The Royal Canadian Mounted Police (RCMP) said in a statement that they were conducting a detailed analysis of the video reportedly made by Michael Zehaf-Bibeau and could not release it.
Zehaf-Bibeau, 32, allegedly stormed into the Parliament building with a rifle on Wednesday last week after shooting and killing Canadian Army Reserve Corporal Nathan Cirillo at a nearby monument to Canada’s war dead, police said. Zehaf-Bibeau was shot dead in the building.
The Canadian federal police force said on Sunday that it believed a knife carried by Zehaf-Bibeau was taken from his aunt’s property, but added it was still looking into the origin of the gun he used.
“It is an old and uncommon gun. We suspect that he could have similarly hidden the gun on the property, but our inquiries continue,” the statement said.

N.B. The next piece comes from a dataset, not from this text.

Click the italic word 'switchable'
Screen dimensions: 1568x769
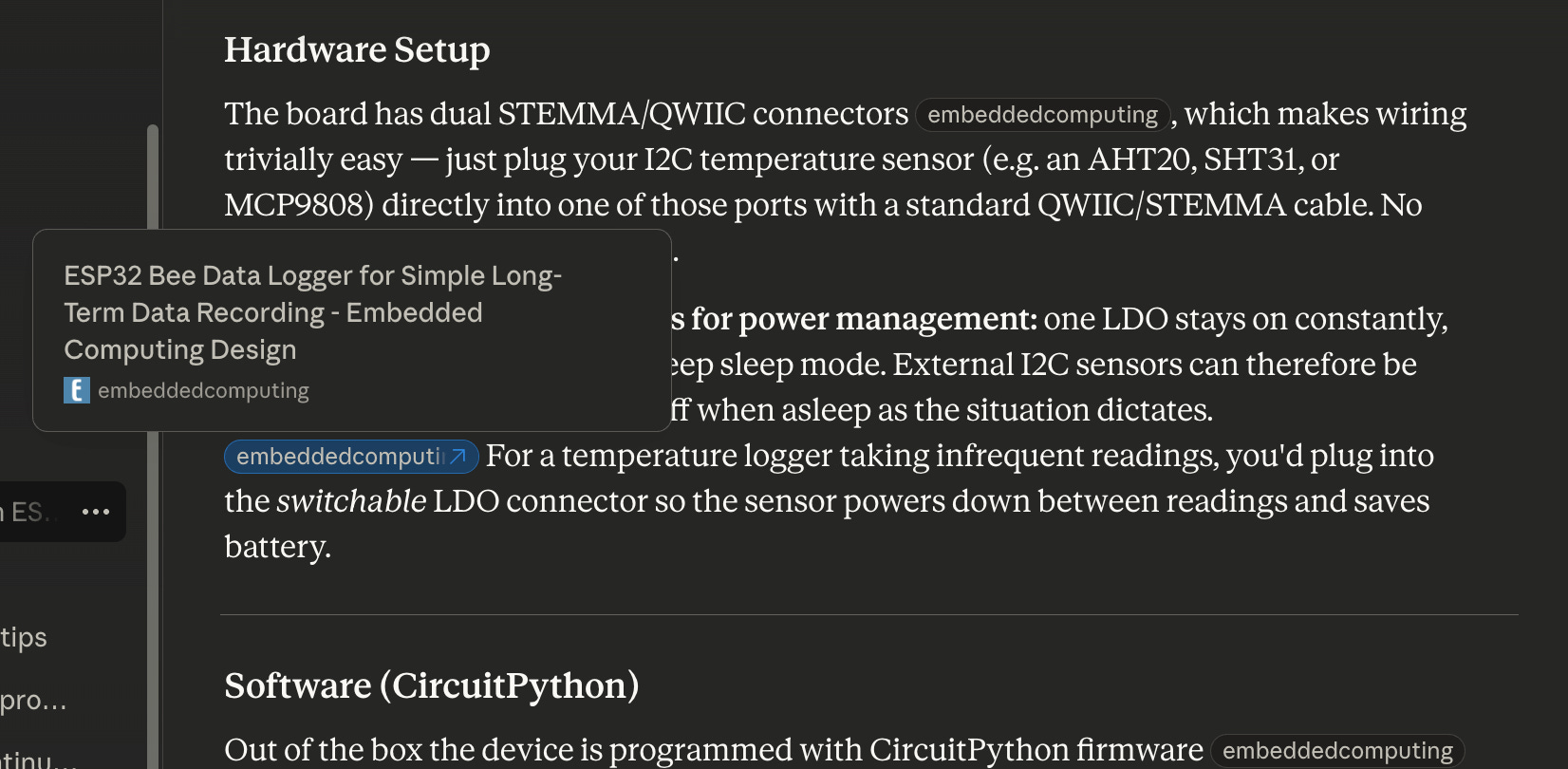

The RCMP also said the suspect had worked in Alberta’s oil fields and used the money he made to finance his activities in the days leading up to the attack. He had been living in an Ottawa homeless shelter just before the shooting.
The police were still investigating Zehaf-Bibeau’s interactions with numerous people in the days before the attack to find out whether these could have contributed to or facilitated his crime.

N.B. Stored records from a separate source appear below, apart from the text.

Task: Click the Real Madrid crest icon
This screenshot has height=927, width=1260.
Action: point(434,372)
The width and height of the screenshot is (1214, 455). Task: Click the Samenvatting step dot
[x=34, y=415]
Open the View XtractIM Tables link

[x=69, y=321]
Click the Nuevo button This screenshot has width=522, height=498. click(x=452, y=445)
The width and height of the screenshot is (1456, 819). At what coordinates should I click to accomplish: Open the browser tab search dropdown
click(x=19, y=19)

Security has been tighter since the shooting. Two days earlier, another man described by police as radicalized reportedly drove over two soldiers in Quebec with a car, killing one.
The suspected attacker, 25-year-old Martin Rouleau, was shot and killed by police.

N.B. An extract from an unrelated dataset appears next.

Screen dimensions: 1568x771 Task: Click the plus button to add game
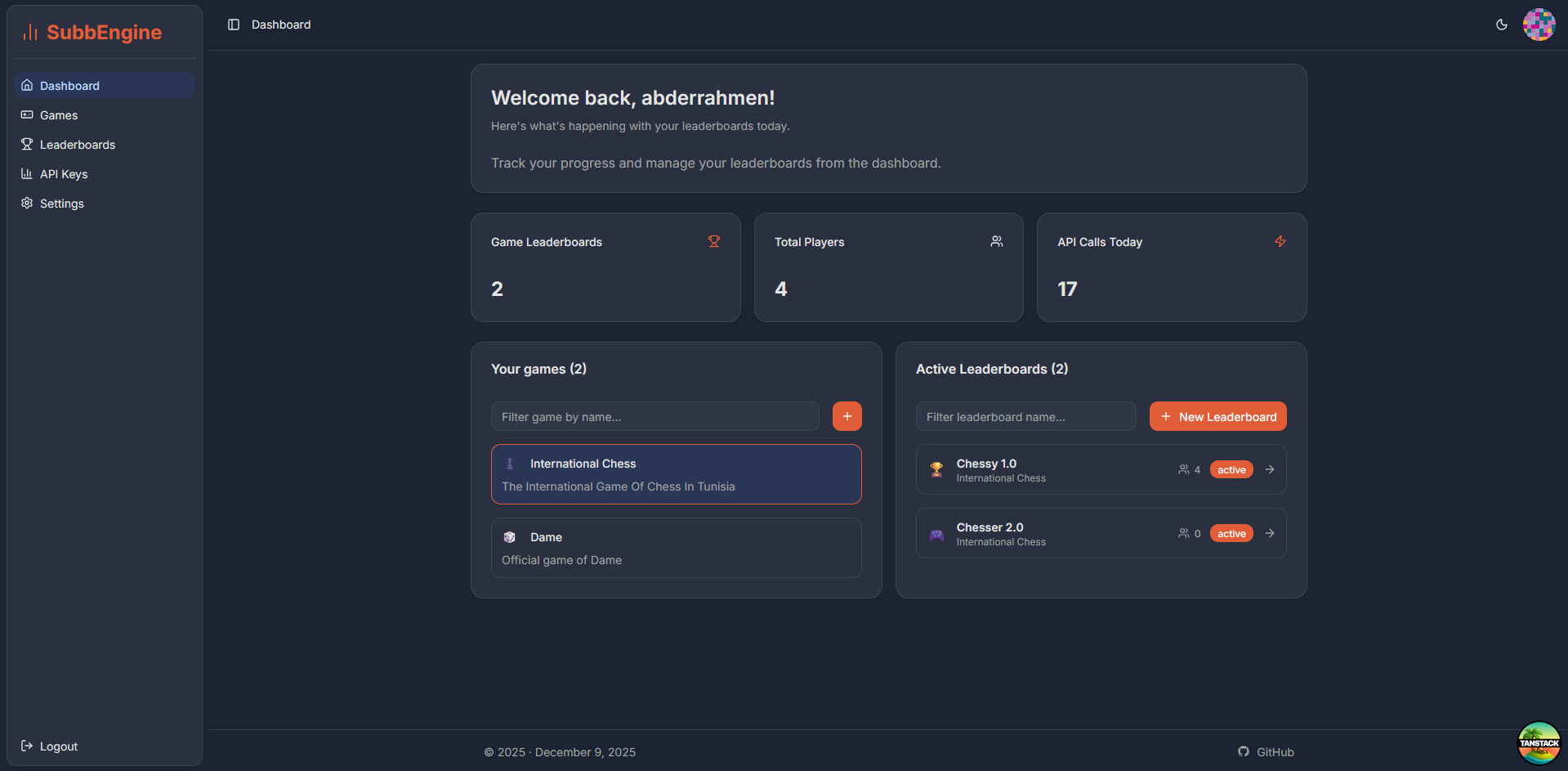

The incidents, which police said were the work of Canadian citizens who were recent converts to Islam, came during the same week that Canada sent additional jet fighters to the Middle East to take part in airstrikes against Islamic State militants.
Canadian officials vowed to keep up their involvement in the military campaign against the group formerly known as the Islamic State of Syria and the Levant despite the incidents and planned to reopen the Parliament building to the public yesterday, though they said they would begin locking the doors overnight.
In a letter to Canadian news agency Postmedia, Zehaf-Bibeau’s mother denied an RCMP statement that she had told them her son had intended to travel to Syria.
Her son, who came to Ottawa from Vancouver seeking a passport, had wanted to travel to Saudi Arabia to study the Koran, Susan Bibeau said in the letter.
The nation also prepared for two funerals, with Cirillo to be laid to rest in his hometown of Hamilton, Ontario, today. A funeral for 53-year-old Canadian Armed Forces Warrant Officer Patrice Vincent was set for Saturday in Quebec.
On Sunday, about 100 police, firefighters and other emergency workers held a disaster-response drill in downtown Toronto.
The drill had been long planned and was not a reaction to the twin attacks, though some acknowledged it took on a more urgent tone in the wake of the incidents.
“We had to be very specific with our strategic briefing after what happened in Ottawa,” Toronto Police Department Staff Sergeant Daniel Martin said.